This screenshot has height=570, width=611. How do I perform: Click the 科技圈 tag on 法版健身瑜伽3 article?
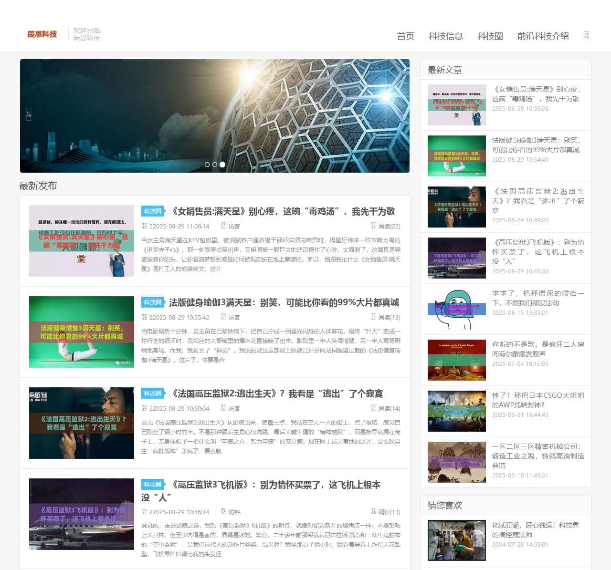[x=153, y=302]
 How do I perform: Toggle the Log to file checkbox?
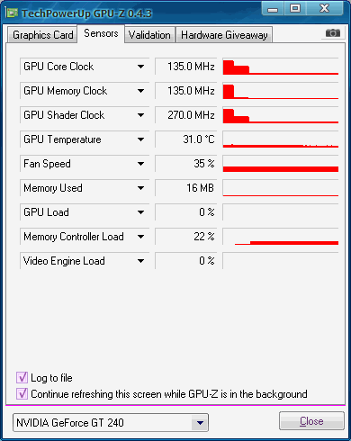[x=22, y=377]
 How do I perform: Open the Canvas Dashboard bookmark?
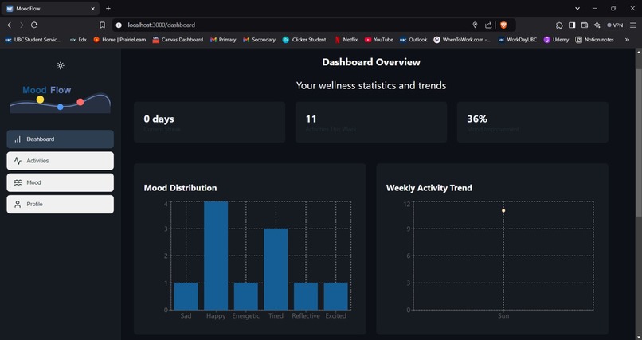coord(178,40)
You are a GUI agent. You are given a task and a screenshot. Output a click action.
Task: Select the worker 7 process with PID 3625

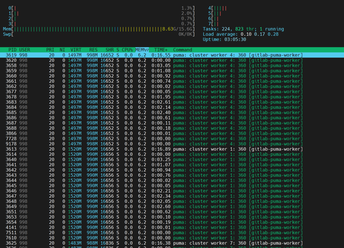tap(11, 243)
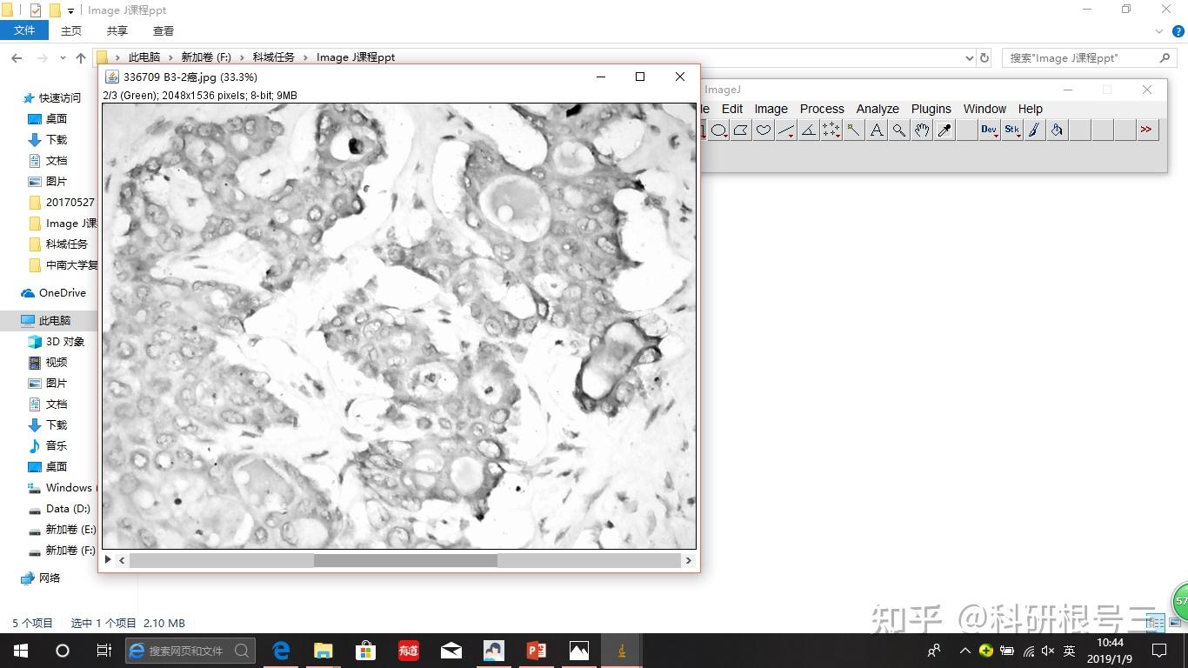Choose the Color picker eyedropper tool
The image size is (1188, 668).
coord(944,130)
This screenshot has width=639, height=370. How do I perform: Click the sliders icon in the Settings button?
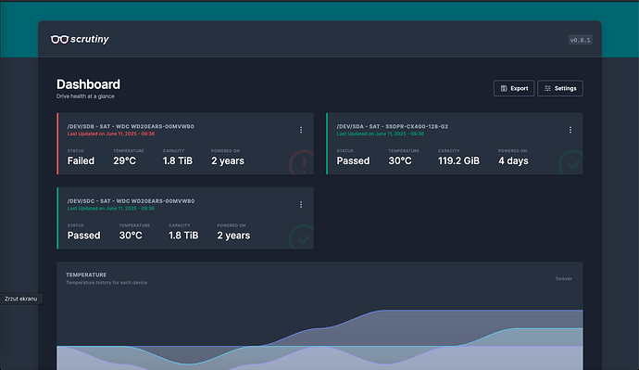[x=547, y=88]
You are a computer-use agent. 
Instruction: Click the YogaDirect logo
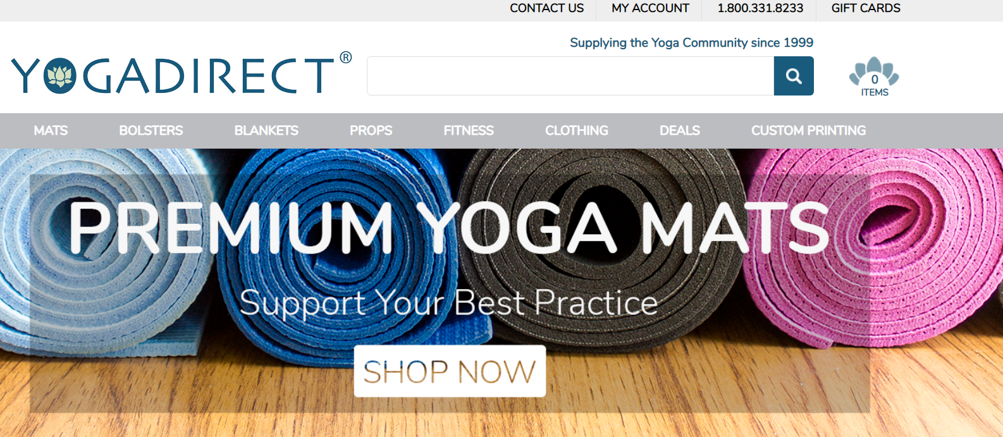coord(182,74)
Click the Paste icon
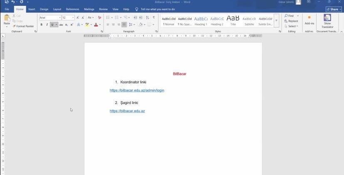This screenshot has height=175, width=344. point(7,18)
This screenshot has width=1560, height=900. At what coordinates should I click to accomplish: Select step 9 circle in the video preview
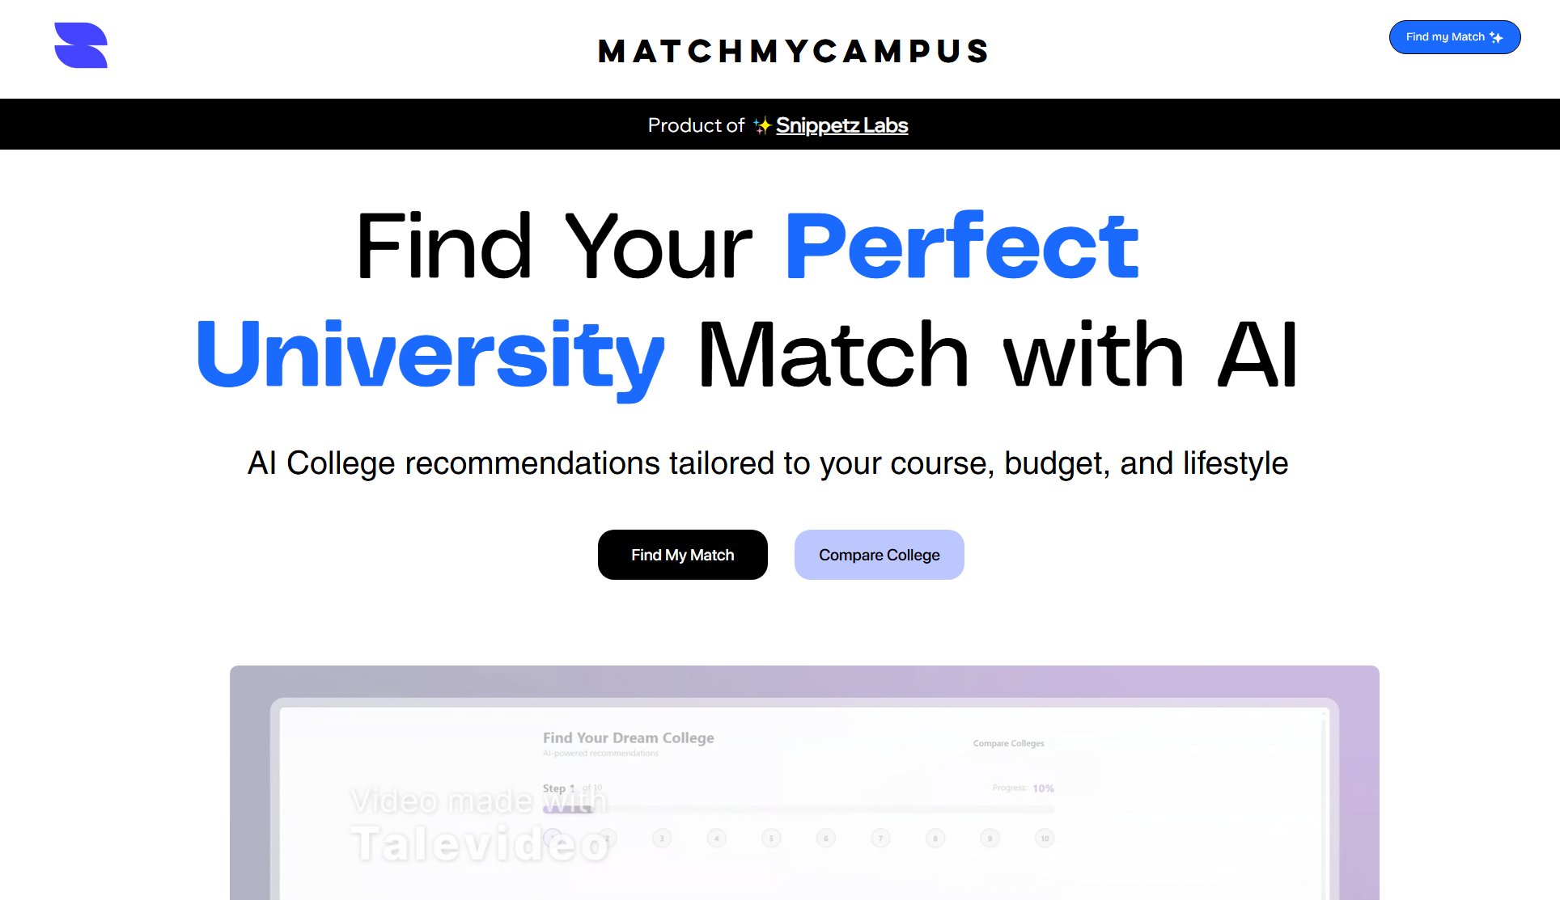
━━━━━━━━
• **Exercise directions**
Reproduce the records above verbatim, from first to last, and omit the pictures.

• **Answer for the task**
This screenshot has height=570, width=611. How do I perform: Click the 科技圈 tag on 法版健身瑜伽3 article?
[x=153, y=302]
 How do I perform: Toggle the Log to file checkbox?
[x=22, y=377]
 How do I perform: Open the Canvas Dashboard bookmark?
coord(178,40)
You are a GUI agent. You are given a task and a screenshot. Output a click action.
Task: Select the worker 7 process with PID 3625

tap(11, 243)
Choose the Color picker eyedropper tool
The image size is (1188, 668).
coord(944,130)
This screenshot has width=639, height=370. How do I perform: Click the sliders icon in the Settings button?
[x=547, y=88]
You are a computer-use agent. 
Instruction: Click the YogaDirect logo
coord(182,74)
Click the Paste icon
This screenshot has height=175, width=344. point(7,18)
This screenshot has width=1560, height=900. At what coordinates should I click to accomplish: Select step 9 circle in the video preview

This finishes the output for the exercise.